RAS LANOUF, Libya
Moammar Gadhafi's forces hammered rebels with tanks and rockets, turning their rapid advance into a panicked retreat in an hourslong battle Tuesday. The fighting underscored the dilemma facing the United States and its allies in Libya: Rebels may be unable to oust Gadhafi militarily unless already contentious international airstrikes go even further in taking out his forces.
Opposition fighters pleaded for strikes as they fled the hamlet of Bin Jawwad, where artillery shells crashed thunderously. No such strikes were launched during the fighting, and some rebels shouted, "Sarkozy, where are you?" — a reference to French President Nicolas Sarkozy, one of the strongest supporters of using air power against Gadhafi.
Reports overnight indicated that the rebels were in flight from Brega and Ras Lanouf, key cities east of Tripoli.
World leaders meeting in London agreed that Gadhafi should step down but have yet to decide what new pressure to put on him.
"Gadhafi has lost the legitimacy to lead, so we believe he must go. We're working with the international community to try to achieve that outcome," Secretary of State Hillary Rodham Clinton told reporters after the talks concluded.
German Foreign Minister Guido Westerwelle said it "has to be made very clear to Gadhafi: His time is over." But Germany and other countries have expressed reservations about the current military intervention in Libya, let alone expanding it.
France has struck a more forceful tone. Defense Minister Gerard Longuet told France-Inter radio that Paris and London believe that the campaign "must obtain more" than the end of shooting at civilians.
The rout of the rebels Tuesday illustrated how much they rely on international air power. Only a day earlier, they had been storming westward in hopes of taking Sirte, Gadhafi's hometown and a bastion of his support in central Libya. They reached within 60 miles of the city before they were hit by the onslaught from Gadhafi's forces, driving them back east to Bin Jawwad under barrages of rocket and tank fire.
Many of the ragtag, untrained volunteers who make up the bulk of the rebel forces fled in a panicked scramble. However, some of them backed by special forces soldiers from military units that joined the rebellion took a stand in Bin Jawwad, bringing up truck-mounted rocket launchers of their own and returning fire.
The two sides traded salvos for hours, drilling Bin Jawwad's buildings with shrapnel and bullet holes. But by the afternoon, rebels fled farther east, their cars and trucks filling both lanes of the desert highway as they retreated to and even beyond the oil port of Ras Lanouf, roughly 25 miles away. Some loyalist forces had reached the outskirts of Ras Lanouf, where the thud of heavy weapons was heard and black smoke rose from buildings.
It was the second time in weeks that rebel forces have been driven back from an attempted assault on Sirte.

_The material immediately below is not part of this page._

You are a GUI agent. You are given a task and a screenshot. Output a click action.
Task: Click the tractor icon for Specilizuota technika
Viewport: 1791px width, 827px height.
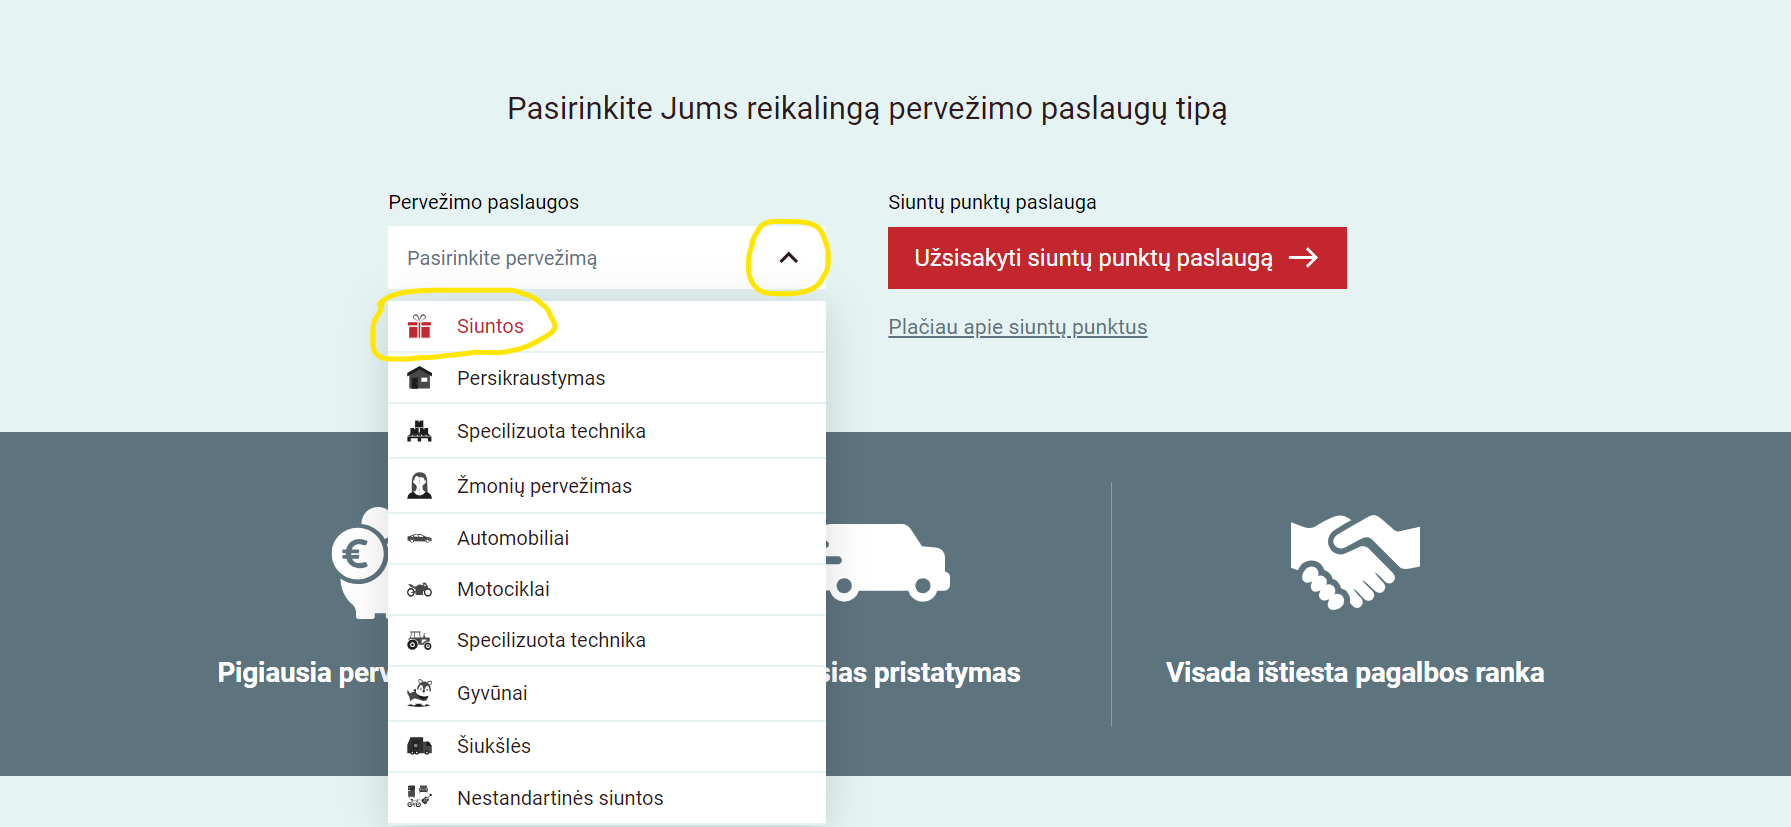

The last time, it nearly meant the end of their movement: They retreated hundreds of miles west and Gadhafi forces nearly stormed their capital, Benghazi, until the United States and European strikes began March 19.
Even proponents of the international campaign have been wary of going further by effectively providing air cover for rebels who are now trying to go on the offensive and march through Gadhafi-controlled territory to the Libyan capital, Tripoli, to end his more than 41 years in power.
With the possibility of a prolonged military deadlock looming, 40 foreign ministers, Clinton, the heads of NATO and the United Nations and representatives from the Arab League met in London to decide how to help Libya into a post-Gadhafi future.
British Prime Minister David Cameron acknowledged that "the Libyan people cannot reach that future on their own. … We are all here in one united purpose, that is to help the Libyan people in their hour of need."
Clinton said the international community must support calls for democracy sweeping Libya and its neighbors but warned that "these goals are not easily achieved."
Italian Foreign Minister Franco Frattini pushed a plan for a cease-fire, exile for Gadhafi and a framework for talks on Libya's future between tribal leaders and opposition figures.
As for the possibility of giving arms to the heavily outgunned rebels, Clinton said the United States has made no decision, and British Foreign Secretary William Hague said the subject did not come up at Tuesday's meeting.